Arne have covered most of the things. You can use following doc which have all info you need the procedure is same for ise 2.x version.

https://www.cisco.com/c/en/us/support/docs/security/identity-services-engine-software/200295-Install-a-3rd-party-CA-certificate-in-IS.html

Images are missing in the doc but you should be able to understand.
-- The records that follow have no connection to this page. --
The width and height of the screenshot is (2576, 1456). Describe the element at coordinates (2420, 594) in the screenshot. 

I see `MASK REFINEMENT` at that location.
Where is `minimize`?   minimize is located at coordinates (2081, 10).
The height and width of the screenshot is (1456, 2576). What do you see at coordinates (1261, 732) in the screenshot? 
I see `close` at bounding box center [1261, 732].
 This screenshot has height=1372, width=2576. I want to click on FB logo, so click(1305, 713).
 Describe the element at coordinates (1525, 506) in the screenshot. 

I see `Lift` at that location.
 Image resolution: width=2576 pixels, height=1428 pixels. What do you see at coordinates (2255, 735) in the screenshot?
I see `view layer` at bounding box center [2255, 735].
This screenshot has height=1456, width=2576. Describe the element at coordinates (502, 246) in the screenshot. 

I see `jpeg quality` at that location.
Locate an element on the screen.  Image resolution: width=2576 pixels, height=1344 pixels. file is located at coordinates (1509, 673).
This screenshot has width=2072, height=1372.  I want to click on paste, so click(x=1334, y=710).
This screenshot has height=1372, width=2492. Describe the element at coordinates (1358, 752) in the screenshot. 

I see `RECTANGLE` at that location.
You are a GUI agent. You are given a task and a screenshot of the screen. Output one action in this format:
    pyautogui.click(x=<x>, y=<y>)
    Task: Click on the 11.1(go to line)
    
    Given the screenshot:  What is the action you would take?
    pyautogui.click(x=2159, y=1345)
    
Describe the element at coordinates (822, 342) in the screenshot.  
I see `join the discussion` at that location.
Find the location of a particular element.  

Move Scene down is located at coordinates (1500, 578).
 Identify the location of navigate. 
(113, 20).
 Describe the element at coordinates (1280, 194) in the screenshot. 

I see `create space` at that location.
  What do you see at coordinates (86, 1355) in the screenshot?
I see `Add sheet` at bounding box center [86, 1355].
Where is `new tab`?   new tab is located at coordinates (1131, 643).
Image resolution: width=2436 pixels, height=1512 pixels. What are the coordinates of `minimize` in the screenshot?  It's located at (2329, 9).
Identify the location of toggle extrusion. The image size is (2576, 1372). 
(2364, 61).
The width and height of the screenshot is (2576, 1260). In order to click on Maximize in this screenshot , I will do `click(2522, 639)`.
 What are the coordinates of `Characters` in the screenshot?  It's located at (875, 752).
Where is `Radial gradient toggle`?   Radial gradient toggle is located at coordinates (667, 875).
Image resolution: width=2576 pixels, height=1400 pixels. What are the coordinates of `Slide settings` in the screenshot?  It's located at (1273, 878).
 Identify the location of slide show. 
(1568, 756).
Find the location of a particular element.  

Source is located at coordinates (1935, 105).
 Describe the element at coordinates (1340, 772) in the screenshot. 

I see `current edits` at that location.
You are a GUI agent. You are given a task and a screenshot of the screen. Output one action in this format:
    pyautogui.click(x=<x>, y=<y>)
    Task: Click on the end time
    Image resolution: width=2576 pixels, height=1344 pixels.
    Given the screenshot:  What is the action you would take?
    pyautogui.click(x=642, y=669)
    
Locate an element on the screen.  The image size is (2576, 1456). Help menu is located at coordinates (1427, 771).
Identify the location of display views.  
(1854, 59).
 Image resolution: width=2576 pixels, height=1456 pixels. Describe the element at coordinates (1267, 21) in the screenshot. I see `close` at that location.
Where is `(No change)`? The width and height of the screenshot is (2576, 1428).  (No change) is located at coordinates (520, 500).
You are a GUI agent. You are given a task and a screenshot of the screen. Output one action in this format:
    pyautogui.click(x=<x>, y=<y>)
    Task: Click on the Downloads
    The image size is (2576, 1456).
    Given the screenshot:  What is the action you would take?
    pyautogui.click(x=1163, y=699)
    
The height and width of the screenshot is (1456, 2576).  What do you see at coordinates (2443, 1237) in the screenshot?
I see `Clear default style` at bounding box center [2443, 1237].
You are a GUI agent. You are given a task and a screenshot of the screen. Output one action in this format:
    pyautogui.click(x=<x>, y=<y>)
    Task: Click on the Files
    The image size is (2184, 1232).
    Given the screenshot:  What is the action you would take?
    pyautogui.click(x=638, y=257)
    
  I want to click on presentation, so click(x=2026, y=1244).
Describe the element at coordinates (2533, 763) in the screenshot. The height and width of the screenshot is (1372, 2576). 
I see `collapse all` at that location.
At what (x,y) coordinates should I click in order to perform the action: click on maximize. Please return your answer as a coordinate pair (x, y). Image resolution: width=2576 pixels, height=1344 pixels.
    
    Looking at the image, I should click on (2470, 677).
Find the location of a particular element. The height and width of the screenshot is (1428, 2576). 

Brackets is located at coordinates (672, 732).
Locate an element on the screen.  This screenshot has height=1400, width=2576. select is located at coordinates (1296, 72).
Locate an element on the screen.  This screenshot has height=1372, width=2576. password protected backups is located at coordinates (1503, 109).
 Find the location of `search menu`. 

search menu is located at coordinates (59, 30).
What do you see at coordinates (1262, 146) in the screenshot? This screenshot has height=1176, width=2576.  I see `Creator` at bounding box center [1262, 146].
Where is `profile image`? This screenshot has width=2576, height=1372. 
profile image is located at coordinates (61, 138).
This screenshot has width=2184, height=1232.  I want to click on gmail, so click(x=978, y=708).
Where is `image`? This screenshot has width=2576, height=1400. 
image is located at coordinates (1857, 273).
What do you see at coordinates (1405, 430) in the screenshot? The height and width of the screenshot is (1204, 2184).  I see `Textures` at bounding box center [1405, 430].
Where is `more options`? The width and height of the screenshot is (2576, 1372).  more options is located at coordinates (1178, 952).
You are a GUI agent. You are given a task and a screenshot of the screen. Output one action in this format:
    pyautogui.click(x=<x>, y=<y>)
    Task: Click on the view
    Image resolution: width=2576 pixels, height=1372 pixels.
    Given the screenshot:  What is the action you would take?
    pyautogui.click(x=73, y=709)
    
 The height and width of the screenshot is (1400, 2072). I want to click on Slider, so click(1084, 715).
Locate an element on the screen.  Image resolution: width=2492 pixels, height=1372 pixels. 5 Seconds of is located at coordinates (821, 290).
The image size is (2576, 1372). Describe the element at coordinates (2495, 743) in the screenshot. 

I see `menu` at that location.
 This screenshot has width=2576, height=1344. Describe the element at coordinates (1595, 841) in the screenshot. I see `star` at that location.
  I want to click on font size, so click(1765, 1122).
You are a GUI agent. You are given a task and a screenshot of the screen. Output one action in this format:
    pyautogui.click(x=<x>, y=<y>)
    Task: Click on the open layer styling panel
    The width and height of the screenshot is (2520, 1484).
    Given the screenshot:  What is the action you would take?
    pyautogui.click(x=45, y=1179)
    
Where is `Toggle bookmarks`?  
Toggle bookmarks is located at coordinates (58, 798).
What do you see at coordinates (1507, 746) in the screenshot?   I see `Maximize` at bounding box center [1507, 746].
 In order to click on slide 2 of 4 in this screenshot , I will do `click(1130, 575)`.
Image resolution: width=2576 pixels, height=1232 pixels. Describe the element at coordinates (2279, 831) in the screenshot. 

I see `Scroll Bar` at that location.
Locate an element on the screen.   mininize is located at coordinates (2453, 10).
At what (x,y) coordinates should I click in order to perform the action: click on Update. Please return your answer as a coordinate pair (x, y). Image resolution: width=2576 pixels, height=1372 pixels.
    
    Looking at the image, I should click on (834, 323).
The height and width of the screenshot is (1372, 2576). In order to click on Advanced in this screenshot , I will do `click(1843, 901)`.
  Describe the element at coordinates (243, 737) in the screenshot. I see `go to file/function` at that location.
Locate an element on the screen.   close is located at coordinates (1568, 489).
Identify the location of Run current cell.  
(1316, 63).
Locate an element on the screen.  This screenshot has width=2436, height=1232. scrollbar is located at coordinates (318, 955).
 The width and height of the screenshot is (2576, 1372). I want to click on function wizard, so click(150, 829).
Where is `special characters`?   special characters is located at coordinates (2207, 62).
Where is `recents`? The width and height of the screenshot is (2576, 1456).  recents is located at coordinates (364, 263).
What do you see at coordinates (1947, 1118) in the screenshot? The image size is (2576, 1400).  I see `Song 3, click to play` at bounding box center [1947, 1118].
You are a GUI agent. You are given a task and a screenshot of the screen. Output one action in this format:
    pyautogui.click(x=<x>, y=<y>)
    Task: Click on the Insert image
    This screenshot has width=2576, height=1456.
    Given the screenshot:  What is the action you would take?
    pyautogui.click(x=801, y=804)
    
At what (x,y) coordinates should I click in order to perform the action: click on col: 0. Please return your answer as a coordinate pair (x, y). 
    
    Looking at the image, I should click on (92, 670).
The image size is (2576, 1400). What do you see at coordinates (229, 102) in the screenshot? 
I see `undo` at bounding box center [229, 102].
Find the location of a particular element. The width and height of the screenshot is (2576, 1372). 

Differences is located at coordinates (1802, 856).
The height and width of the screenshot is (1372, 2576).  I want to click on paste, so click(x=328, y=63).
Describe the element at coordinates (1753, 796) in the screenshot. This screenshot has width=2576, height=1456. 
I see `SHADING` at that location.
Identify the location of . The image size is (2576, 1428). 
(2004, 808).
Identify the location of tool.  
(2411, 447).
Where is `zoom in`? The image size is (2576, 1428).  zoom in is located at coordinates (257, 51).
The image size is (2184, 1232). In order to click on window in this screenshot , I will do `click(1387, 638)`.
Re: 3rd Party Certificate replacement for Admin/EAP Authentication - looking for best practices

anthonylofreso — Thu, 01 Nov 2018 11:26:34 GMT

Great post, great responses. I'll add some additional info. Just copy / paste from a course I took a while back. This doesn't necessarily relate to your question, but is generally good 'rule-of-thumb' info:

ISE Certificates Best Practices

Ensure that all certificate CN names can be resolved by DNS
Use lower case for appliance hostname, DNS name, certificate CN
ISE cert CSR: Use format "CN=<FQDN>" for subject name
Ensure time is synced: use NTP with UTC for all nodes
Signed by Trusted CD - required for each node

For external users/guests, certs should be signed by 3rd-party CA

Install entire certificate chains as individual certs into ISE trust store
Use PEN, not DER encoding for import/export operations

ISE certificates best practices include such recommendations as:

Correct synced by NTP time on all nodes.
All certificates for external users/guests must be signed by trusted CA
PEM encoding is preferable over DER encoding.
When running the ISE Setup wizard, use lowercase for hostname.

Do not use self-signed certificates in production networks (I break this rule)

Certificates are used for all portal communication and EAP

Using a certificate that is already trusted by most clients is a major benefit, especially for guests or visitors not part of corporate PKI

Re: 3rd Party Certificate replacement for Admin/EAP Authentication - looking for best practices

Nadav — Fri, 02 Nov 2018 13:57:14 GMT

Hi, good info.

You have a small typo: it's PEM not PEN.

Maybe it's worth mentioning that ISE supports multi-SAN certificates as well as wildcard. It can make life easier if you don't mind the security risk.